BEGIN Records to use

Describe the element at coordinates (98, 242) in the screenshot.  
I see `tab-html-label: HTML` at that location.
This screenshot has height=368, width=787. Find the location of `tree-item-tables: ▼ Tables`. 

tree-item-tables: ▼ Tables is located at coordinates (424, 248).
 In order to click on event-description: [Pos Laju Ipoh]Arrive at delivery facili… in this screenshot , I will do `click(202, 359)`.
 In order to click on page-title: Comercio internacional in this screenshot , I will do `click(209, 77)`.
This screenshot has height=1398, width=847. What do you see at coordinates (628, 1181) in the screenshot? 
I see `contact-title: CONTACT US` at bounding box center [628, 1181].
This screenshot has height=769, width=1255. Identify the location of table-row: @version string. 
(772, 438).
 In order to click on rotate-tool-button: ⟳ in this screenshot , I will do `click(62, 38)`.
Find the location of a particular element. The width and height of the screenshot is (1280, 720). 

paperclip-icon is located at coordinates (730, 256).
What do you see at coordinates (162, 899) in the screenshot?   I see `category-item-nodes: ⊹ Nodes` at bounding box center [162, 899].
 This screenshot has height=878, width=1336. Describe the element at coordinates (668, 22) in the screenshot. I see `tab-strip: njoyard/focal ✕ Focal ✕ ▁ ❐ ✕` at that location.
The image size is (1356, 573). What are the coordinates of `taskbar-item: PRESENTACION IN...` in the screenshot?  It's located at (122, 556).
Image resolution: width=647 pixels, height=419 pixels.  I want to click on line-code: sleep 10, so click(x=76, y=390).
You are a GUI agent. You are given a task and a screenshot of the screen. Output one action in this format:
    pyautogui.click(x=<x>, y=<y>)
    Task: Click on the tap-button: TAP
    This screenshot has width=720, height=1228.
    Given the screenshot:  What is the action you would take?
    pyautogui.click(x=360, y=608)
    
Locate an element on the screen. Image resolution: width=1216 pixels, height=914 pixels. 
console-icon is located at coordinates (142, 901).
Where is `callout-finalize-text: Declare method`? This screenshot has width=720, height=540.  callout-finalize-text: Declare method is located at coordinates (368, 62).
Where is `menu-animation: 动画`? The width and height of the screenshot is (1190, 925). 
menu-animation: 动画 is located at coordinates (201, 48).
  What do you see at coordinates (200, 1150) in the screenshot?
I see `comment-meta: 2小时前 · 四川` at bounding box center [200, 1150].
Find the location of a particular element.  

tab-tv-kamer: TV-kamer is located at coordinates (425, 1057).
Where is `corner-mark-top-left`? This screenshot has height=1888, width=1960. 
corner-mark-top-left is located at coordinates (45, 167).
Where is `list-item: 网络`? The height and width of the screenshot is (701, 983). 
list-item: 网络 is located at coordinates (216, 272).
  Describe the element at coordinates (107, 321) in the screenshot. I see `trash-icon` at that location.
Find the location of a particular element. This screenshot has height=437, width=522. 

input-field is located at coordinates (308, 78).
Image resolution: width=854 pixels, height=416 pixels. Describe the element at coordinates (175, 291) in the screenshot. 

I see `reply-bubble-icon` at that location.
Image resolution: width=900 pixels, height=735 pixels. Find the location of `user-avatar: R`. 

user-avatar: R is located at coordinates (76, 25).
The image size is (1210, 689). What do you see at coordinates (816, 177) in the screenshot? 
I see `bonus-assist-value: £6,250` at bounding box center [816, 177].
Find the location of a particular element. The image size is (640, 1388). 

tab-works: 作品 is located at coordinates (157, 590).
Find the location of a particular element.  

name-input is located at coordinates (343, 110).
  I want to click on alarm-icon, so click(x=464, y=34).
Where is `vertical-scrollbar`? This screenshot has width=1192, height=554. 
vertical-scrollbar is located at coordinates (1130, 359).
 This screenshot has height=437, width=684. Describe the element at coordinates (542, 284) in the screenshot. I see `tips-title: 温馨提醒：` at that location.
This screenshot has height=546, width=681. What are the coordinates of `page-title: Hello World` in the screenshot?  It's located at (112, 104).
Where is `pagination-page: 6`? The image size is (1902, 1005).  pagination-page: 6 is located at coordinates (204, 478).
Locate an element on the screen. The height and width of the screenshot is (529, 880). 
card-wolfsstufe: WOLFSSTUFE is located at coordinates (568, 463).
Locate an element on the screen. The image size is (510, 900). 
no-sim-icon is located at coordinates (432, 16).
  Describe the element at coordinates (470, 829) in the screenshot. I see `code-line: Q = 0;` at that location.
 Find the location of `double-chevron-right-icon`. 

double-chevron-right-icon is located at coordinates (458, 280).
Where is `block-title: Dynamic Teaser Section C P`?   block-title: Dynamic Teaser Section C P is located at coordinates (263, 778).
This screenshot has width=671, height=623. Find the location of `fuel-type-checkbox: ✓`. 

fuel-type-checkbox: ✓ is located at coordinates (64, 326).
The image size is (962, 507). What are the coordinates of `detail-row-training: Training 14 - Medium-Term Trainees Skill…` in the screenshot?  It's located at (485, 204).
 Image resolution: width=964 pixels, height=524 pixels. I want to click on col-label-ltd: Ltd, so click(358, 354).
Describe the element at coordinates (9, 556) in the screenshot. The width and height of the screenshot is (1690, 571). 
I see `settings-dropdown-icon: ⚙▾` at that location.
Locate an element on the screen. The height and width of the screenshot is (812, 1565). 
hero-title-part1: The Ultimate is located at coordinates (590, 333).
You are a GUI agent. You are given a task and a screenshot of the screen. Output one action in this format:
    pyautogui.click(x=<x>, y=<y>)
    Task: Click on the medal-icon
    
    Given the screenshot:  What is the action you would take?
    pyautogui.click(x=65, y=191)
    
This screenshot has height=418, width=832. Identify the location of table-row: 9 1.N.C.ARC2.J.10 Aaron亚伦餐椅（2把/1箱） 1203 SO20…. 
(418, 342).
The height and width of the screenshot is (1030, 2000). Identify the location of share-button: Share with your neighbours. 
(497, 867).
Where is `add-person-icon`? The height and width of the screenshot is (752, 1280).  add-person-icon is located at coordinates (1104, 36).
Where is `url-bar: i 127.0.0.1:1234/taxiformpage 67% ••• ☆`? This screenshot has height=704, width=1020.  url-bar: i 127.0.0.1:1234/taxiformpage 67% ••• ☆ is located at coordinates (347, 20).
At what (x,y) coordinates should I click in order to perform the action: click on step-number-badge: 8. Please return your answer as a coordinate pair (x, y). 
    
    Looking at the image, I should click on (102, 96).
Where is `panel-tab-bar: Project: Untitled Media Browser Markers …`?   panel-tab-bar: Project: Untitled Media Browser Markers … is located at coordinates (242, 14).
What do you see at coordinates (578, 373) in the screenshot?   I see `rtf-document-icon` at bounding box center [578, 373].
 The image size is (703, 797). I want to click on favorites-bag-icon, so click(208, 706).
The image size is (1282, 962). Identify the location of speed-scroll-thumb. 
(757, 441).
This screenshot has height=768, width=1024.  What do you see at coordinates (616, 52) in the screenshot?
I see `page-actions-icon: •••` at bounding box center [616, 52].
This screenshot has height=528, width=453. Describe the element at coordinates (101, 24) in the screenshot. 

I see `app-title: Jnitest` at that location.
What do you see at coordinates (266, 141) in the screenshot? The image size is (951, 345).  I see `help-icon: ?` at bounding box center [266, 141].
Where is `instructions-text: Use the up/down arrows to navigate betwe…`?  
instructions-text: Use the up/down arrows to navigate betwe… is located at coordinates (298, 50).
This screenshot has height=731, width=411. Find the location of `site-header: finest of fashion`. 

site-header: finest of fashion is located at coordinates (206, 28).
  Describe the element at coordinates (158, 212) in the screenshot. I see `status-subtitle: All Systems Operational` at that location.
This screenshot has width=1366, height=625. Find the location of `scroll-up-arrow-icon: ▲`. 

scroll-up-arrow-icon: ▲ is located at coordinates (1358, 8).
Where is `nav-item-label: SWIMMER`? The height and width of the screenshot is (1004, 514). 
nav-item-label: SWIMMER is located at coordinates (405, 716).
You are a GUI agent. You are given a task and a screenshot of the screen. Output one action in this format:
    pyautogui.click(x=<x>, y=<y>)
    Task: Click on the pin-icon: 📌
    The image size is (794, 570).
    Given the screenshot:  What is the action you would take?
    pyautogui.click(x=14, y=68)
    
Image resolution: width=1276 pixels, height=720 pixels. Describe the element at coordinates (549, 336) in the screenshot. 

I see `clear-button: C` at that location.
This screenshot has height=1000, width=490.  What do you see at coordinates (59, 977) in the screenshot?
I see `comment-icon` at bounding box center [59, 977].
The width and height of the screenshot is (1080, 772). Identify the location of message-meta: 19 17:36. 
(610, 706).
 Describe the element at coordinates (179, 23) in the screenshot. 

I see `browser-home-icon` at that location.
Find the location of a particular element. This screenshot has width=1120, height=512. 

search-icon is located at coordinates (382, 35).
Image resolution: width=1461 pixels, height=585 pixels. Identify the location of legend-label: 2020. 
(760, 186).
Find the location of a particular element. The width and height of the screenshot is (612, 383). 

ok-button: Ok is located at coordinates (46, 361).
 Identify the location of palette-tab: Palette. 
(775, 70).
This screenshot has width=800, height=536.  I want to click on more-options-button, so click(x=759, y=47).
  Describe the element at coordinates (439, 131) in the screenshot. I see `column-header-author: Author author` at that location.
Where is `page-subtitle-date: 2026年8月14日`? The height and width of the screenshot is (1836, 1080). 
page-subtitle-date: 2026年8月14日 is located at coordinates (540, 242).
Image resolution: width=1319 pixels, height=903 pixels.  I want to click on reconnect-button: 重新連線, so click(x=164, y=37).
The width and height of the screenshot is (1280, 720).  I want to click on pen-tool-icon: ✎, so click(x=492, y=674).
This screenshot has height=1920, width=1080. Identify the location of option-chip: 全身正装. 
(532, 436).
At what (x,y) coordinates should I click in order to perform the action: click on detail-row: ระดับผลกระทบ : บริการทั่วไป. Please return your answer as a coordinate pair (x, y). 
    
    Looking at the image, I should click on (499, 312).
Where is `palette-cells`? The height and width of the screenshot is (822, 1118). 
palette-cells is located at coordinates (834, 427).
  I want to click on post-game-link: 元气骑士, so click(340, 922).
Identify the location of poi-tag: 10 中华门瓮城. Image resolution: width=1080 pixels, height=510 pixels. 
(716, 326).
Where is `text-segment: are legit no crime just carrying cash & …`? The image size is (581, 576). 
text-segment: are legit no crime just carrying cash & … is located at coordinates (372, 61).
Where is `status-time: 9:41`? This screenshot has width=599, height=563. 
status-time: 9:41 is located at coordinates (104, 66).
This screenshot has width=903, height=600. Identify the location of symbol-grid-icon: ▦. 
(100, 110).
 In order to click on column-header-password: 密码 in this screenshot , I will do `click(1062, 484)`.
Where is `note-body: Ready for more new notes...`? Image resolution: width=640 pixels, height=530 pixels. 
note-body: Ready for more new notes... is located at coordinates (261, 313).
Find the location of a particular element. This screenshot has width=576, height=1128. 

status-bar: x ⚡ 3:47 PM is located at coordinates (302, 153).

END Records to use

Work instruction: Rewrite the data from the line with "is (1836, 1080)." to the line with "Looking at the image, I should click on (499, 312).", replacing "screenshot" with "capture" and leaving everything else unchanged.

Answer to this exercise:
Where is `page-subtitle-date: 2026年8月14日`? The height and width of the capture is (1836, 1080). 
page-subtitle-date: 2026年8月14日 is located at coordinates (540, 242).
Image resolution: width=1319 pixels, height=903 pixels.  I want to click on reconnect-button: 重新連線, so click(x=164, y=37).
The width and height of the capture is (1280, 720).  I want to click on pen-tool-icon: ✎, so click(x=492, y=674).
This capture has height=1920, width=1080. Identify the location of option-chip: 全身正装. 
(532, 436).
At what (x,y) coordinates should I click in order to perform the action: click on detail-row: ระดับผลกระทบ : บริการทั่วไป. Please return your answer as a coordinate pair (x, y). 
    
    Looking at the image, I should click on (499, 312).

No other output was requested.